Purification of streptokinase by affinity chromatography using human plasminogen

Abstract

A method for preparing a respectable quality streptokinase in a convenient manner was described. Streptokinase is important for enzyme theraphy, because it lyses blood clots by activating plasminogen to the fibrinolytic enzyme, plasmin. For the crystallography to determine its tertiary structure, the preparation of pure streptokinase is needed. Human plasminogen was purified from Cohn fraction III by the affinity chromatography with Llysine-substituted Sepharose CL-4B. This plasminogen was used as a ligand for streptokinase affinity chromatography. PBS (pH7.4) and Glycine (pH2.5) were used as washing and elution buffer, respectively. To obtain a single peak, $\varepsilon$-amino-N-caproic acid ($\varepsilon$-ACA) was added to both washing and elution buffers. The function of $\varepsilon$-ACA is the prevention of streptokinase fragmentation during the plasminogen activation.

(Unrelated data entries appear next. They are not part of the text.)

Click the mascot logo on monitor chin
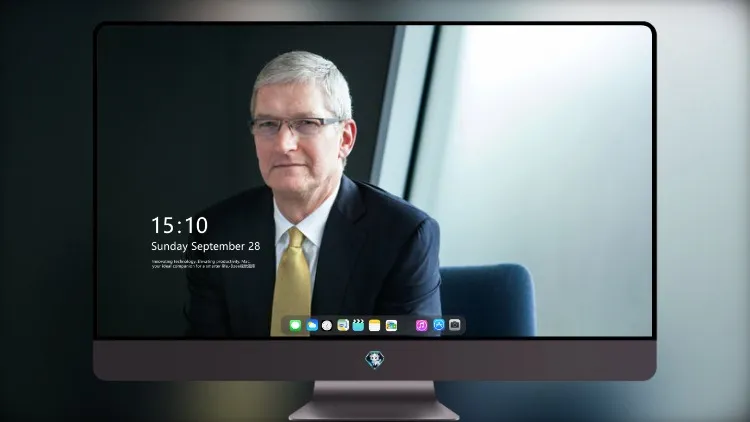 coord(375,360)
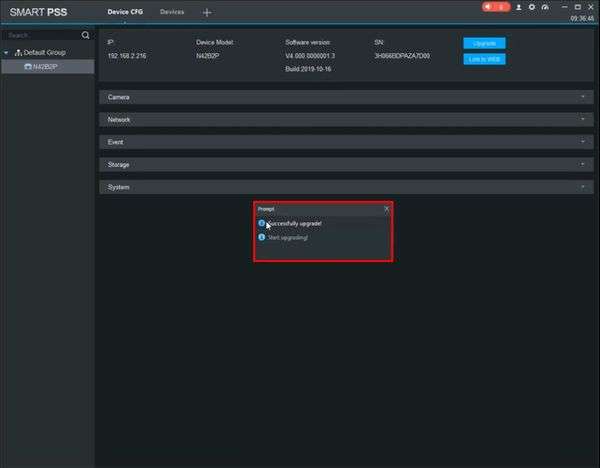600x468 pixels.
Task: Select the Device CFG tab
Action: [125, 12]
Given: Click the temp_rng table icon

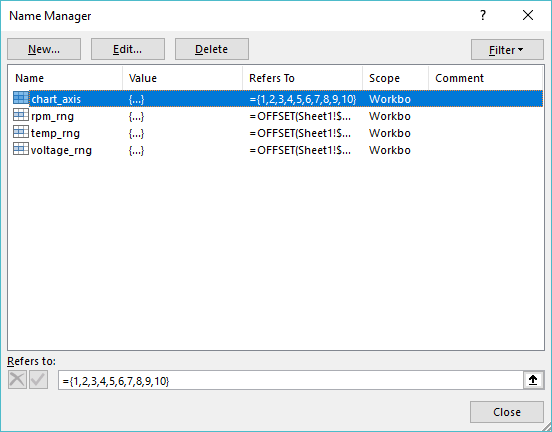Looking at the screenshot, I should [21, 132].
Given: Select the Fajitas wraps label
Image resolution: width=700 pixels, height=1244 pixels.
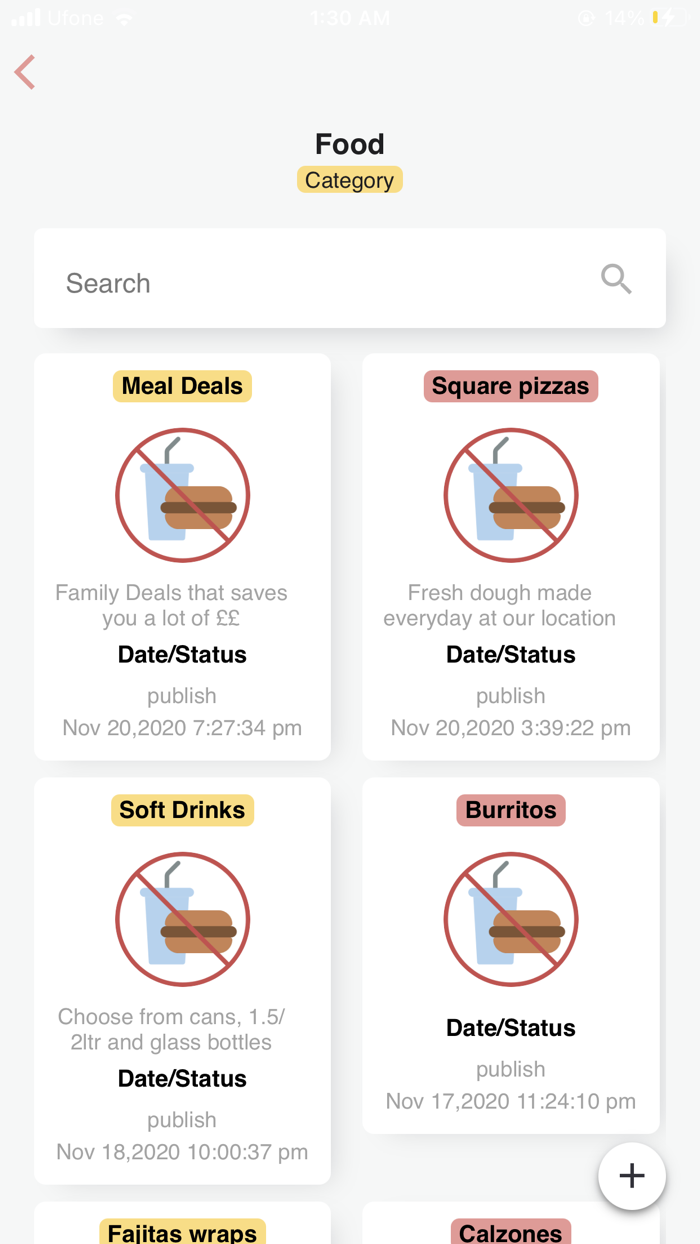Looking at the screenshot, I should point(182,1234).
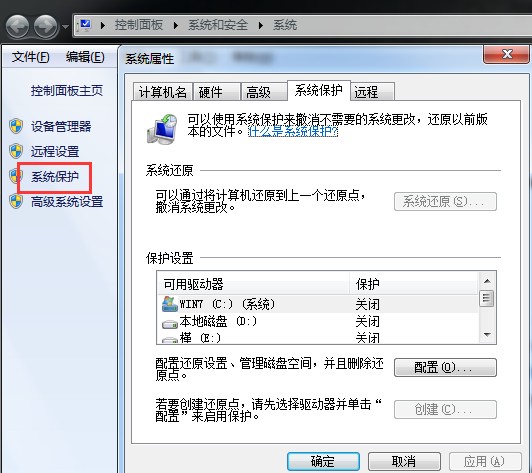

To study the role of Gly 24 in streptokinase, mutant streptokinaess, His 24, Ala 24 and Glu 24, were purified and tested for specific activity and protease activity with various artificial substrates. The specific activity of Ala-SK was about 76.6\% of Gly-SK, and His-SK and Glu-SK lost nearly all activator activity. And any protease activity against substrates tested so far has not been detected in wild-type and mutant streptokinases.